Theory of shock magnetization of asteroids Gaspra and Ida

Abstract

The observed magnetism of asteroids such as Gaspra and Ida (and other small bodies in the solar system including the Moon and meteorites) may have resulted from an impact-induced shock wave producing a thermodynamic state in which iron-nickel alloy, dispersed in a silicate matrix, is driven from the usual low-temperature, low-pressure, α, kaemacite, phase to the paramagnetic, ε (hcp), phase. The magnetization was acquired upon rarefaction and reentry into the ferromagnetic, α, structure.

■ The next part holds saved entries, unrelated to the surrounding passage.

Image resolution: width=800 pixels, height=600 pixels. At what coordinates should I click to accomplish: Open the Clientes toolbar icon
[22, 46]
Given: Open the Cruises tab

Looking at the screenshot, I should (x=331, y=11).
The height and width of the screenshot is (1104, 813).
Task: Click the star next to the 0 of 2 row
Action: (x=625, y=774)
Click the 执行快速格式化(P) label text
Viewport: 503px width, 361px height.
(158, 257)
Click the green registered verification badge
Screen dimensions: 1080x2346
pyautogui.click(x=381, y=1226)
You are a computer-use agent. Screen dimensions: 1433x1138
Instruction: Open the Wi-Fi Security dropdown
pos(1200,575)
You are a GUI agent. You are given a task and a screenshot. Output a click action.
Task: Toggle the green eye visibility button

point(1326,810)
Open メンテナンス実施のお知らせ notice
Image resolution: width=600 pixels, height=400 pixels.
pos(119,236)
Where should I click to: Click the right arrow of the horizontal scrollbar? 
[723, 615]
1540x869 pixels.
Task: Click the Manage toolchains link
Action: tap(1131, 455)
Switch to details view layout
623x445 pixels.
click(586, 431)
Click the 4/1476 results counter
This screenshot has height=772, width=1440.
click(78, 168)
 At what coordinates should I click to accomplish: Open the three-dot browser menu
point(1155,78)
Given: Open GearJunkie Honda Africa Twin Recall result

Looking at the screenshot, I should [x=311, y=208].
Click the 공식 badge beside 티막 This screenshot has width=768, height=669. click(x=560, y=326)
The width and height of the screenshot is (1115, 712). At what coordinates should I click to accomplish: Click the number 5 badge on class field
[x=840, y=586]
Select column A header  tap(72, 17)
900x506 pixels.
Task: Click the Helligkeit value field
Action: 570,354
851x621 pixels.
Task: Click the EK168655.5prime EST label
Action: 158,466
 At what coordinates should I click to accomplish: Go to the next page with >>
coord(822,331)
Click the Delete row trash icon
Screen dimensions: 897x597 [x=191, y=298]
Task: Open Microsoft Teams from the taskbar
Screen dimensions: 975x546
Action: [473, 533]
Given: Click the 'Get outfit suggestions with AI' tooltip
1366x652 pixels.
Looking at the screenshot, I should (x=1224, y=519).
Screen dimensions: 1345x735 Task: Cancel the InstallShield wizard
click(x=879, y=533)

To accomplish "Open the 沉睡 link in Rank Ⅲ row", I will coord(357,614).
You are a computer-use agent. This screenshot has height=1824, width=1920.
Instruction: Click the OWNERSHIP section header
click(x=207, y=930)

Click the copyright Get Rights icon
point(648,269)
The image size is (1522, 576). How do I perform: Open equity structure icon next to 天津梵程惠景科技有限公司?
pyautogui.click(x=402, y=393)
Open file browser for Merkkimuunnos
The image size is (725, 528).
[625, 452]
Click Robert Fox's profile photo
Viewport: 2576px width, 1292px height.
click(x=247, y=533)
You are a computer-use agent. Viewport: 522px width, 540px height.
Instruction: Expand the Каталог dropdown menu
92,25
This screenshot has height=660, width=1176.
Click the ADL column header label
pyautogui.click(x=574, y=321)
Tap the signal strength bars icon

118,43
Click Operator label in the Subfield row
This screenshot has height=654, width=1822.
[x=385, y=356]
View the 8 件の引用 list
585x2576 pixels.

The degree of re-magnetization depends on the strength of the ambient field, which may have been associated with a solar-system-wide magnetic field. A transient field induced by the impact event itself may have resulted in a significant, or possibly, even a dominant contribution, as well. The scaling law for catastrophic asteroid impact disaggregation imposes a constraint on the degree to which small planetary bodies may be magnetized and yet survive fragmentation by the same event. Our modeling results show it is possible Ida was magnetized when a large impact fractured a 125±22 km -radius proto-asteroid to form the Koronis family. Similarly, we calculate that Gaspra could be a magnetized fragment of a 45±15 km -radius proto-asteroid.